(Credit: Avast Software)

With security breaches at Facebook, web browser add-ons spying on users, and even password managers under threat, it's a good time to evaluate the virus/malware security on your laptop or desktop PC. And luckily for us, today marks the annual release of new versions of Avast, one of the more popular choices out there.

SEE: How to beef up your Chrome and Firefox security in 2018

Whether you go for Avast Free Antivirus, Avast Internet Security, or Avast Premier, the company is working to make people more secure against a growing range of threats. This year, Avast Free gets anti-phishing protection, which used to be exclusive to the paid versions.

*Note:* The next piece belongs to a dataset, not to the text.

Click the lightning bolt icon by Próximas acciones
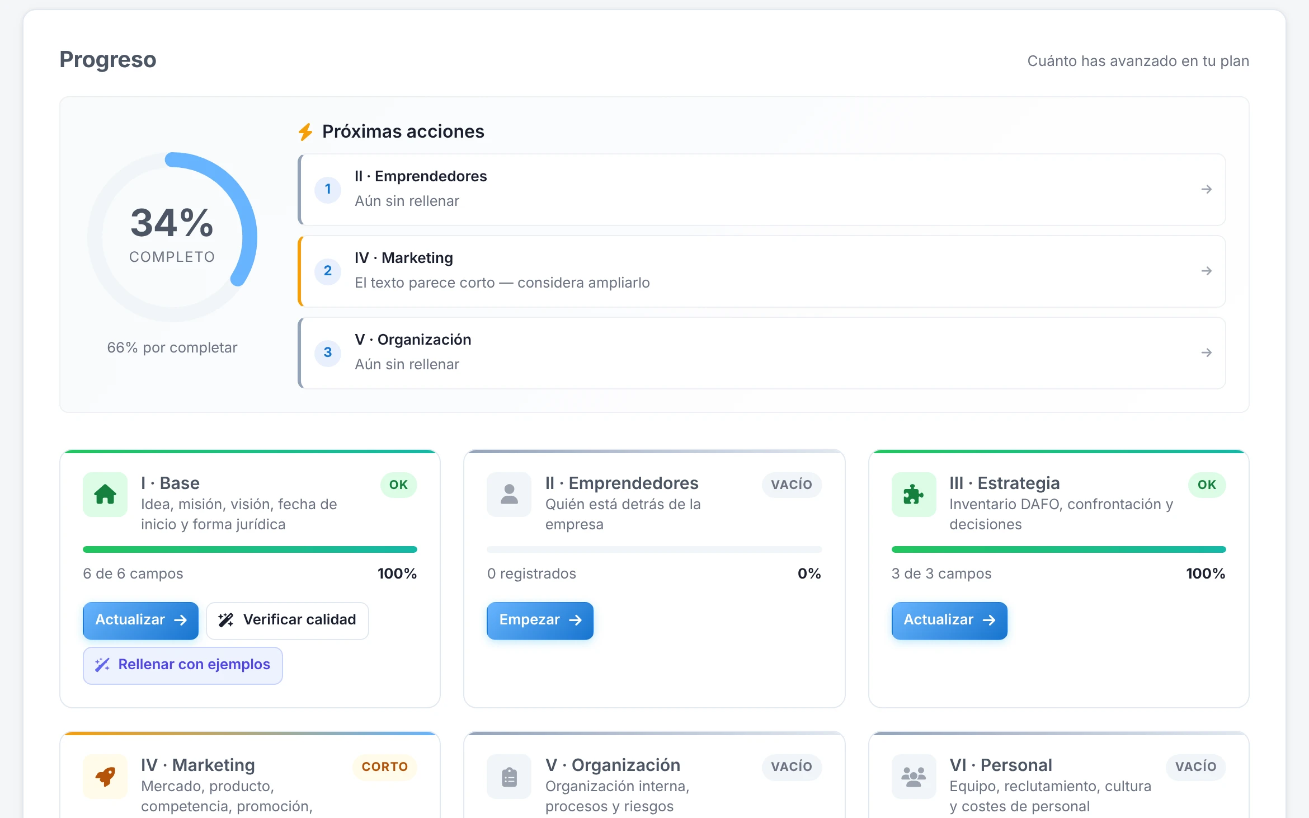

With phishing, someone masquerading as an official representative of a company attempts to trick you into giving them passwords and other sensitive info. This is usually done with an email message that may look legit. But If you use a desktop software like Outlook to manage your email, Avast can scan your incoming messages and block those that appear to be attempting this kind of underhandedness.

The company says that this year's edition of Anti-Phishing has also been upgraded for better detection. With higher accuracy, you get fewer emails incorrectly categorized as malicious, which means you don't need to take as much time to double-check Avast's scan results.

The free version of Avast also gets Wi-Fi inspector, which analyzes the quality of your network passwords; a software updater tool to help you keep your apps up-to-date (outdated apps are a common entry point for malware); a password manager to help you create and organize passwords that are difficult to crack; and a Rescue Disk feature that can boot your PC in the event that a virus corrupts your copy of Windows.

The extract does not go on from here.